除了蔣源,根據他的記憶來看,前者確實是個人物。

對方的個人能力和家世背景在圈子裏都數得上名號,撇開寧致不論的話,蔣源可以說是半個老大了。

不比蔣洛等瞧不慣“言清書”的人,蔣源從來不會在寧臻面前公然貶低“他”,他對她這段戀情的態度向來是不支持不反對。由於他明面上表現得如此客觀公正,寧臻反倒高看了幾分他的意見,他說一句往往能抵蔣洛說上十天半個月。

偏偏越是這樣,他越不輕易對他們的關系發表評論。
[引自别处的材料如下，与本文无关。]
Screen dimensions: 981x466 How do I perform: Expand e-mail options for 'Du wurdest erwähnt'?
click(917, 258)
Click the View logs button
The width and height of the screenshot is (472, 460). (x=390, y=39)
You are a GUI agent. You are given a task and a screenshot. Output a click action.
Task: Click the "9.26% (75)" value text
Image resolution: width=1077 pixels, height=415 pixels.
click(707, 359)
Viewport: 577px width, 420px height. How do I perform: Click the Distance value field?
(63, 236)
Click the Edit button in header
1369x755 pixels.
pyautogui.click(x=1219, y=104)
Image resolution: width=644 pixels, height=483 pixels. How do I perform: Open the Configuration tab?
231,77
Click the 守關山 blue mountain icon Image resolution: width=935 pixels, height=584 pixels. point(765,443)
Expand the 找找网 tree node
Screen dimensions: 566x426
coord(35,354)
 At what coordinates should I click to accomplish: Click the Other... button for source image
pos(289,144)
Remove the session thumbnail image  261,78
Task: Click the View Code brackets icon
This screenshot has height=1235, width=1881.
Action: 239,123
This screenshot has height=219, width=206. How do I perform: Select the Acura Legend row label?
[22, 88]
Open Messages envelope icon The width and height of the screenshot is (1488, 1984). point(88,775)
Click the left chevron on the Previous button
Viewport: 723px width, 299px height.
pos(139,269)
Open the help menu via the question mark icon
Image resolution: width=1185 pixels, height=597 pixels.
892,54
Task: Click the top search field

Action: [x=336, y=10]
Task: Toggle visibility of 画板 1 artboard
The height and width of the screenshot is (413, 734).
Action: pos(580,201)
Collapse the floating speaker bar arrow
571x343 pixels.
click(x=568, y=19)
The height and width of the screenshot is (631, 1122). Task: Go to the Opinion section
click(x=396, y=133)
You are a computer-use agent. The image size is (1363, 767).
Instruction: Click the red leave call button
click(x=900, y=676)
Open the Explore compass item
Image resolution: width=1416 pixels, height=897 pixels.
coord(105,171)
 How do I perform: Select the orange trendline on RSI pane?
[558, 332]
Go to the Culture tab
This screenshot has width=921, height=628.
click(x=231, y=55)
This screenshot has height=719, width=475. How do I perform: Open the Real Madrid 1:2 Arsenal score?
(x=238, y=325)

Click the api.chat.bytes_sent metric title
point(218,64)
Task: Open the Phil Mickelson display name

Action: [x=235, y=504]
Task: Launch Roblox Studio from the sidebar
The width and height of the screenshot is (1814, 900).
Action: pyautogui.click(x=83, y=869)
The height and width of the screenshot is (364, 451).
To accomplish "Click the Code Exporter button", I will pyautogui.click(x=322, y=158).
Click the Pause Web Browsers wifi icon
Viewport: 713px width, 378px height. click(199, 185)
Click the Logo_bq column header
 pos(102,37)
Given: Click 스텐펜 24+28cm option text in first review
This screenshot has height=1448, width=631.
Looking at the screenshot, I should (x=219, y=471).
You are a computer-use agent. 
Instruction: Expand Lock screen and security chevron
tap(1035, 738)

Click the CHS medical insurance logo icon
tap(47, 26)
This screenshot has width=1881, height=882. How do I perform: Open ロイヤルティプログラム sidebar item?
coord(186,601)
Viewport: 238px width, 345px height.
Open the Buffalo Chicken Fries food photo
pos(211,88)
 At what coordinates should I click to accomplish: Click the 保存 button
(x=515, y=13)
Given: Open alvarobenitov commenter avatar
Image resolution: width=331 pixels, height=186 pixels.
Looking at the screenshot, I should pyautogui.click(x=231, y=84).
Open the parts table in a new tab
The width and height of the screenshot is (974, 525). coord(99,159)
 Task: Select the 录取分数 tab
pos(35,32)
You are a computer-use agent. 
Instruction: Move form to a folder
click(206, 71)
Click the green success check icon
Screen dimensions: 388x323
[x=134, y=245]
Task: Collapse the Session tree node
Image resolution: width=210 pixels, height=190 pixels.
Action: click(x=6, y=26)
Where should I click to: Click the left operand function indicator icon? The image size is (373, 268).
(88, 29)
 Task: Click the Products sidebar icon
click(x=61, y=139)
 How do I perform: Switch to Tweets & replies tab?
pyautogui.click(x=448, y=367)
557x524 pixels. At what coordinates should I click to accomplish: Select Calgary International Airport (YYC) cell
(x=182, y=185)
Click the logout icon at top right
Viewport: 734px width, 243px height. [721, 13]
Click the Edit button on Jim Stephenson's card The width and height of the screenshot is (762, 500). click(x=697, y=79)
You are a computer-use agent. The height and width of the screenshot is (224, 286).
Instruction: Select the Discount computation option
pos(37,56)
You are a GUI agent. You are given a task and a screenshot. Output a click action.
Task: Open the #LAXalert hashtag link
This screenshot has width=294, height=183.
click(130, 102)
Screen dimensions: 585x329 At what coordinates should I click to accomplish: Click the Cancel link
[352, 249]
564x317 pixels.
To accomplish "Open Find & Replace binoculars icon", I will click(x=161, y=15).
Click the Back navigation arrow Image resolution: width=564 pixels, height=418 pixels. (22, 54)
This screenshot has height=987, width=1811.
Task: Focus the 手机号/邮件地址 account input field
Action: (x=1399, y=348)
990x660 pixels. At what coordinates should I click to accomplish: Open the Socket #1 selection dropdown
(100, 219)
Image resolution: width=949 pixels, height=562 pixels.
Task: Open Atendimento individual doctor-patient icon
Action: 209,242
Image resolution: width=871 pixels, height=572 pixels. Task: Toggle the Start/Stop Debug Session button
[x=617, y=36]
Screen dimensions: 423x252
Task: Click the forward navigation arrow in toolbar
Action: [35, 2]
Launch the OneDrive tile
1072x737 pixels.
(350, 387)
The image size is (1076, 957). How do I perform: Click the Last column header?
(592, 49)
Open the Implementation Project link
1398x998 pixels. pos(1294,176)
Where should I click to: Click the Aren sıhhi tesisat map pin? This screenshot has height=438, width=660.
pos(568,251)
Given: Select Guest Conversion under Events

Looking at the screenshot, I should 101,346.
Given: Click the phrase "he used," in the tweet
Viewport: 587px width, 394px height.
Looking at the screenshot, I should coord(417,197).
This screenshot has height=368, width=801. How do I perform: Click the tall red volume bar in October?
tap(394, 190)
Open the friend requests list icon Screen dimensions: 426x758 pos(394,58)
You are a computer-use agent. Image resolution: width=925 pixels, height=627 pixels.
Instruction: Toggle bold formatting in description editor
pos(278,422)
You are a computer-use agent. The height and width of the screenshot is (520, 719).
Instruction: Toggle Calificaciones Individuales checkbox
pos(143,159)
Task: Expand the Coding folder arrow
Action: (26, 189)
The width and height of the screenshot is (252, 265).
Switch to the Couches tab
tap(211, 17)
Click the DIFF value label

就連“言清書”,前世也被蔣源這種道貌岸然的表象所蒙蔽,只將矛頭對準了另一個由其包裝好的炮灰。

以至於最後,反倒讓蔣源成了最大的贏家,順利抱得美人歸。

有了這一“前車之鑒”,言清書來之前就打定主意,哪怕蔣源做出什麽讓他恨得牙癢癢的事,他也要穩住,絕不出言惡語相向。

至於“綰綰”這個稱呼,直到那次寧致和他聊天時無意中提起,言清書才知道寧臻的這個小名是和“批評懲罰”聯系在一起的,所以她才從來不主動告訴別人這件事。

而夢裏的“言清書”知其然不知其所以然,被蔣源陰著挑撥了,還當是寧臻嫉妒林婉到甘願拋棄自己的名字……

“他”更是沒有猜到,自己偷偷藏在心裏的“婉婉”將來是怎麽對“他”的——以“他”為踏板往上爬,背著“他”捅刀子,最後甚至同蔣源狼狽為奸,毀了“他”和寧臻繼續走下去的所有希望。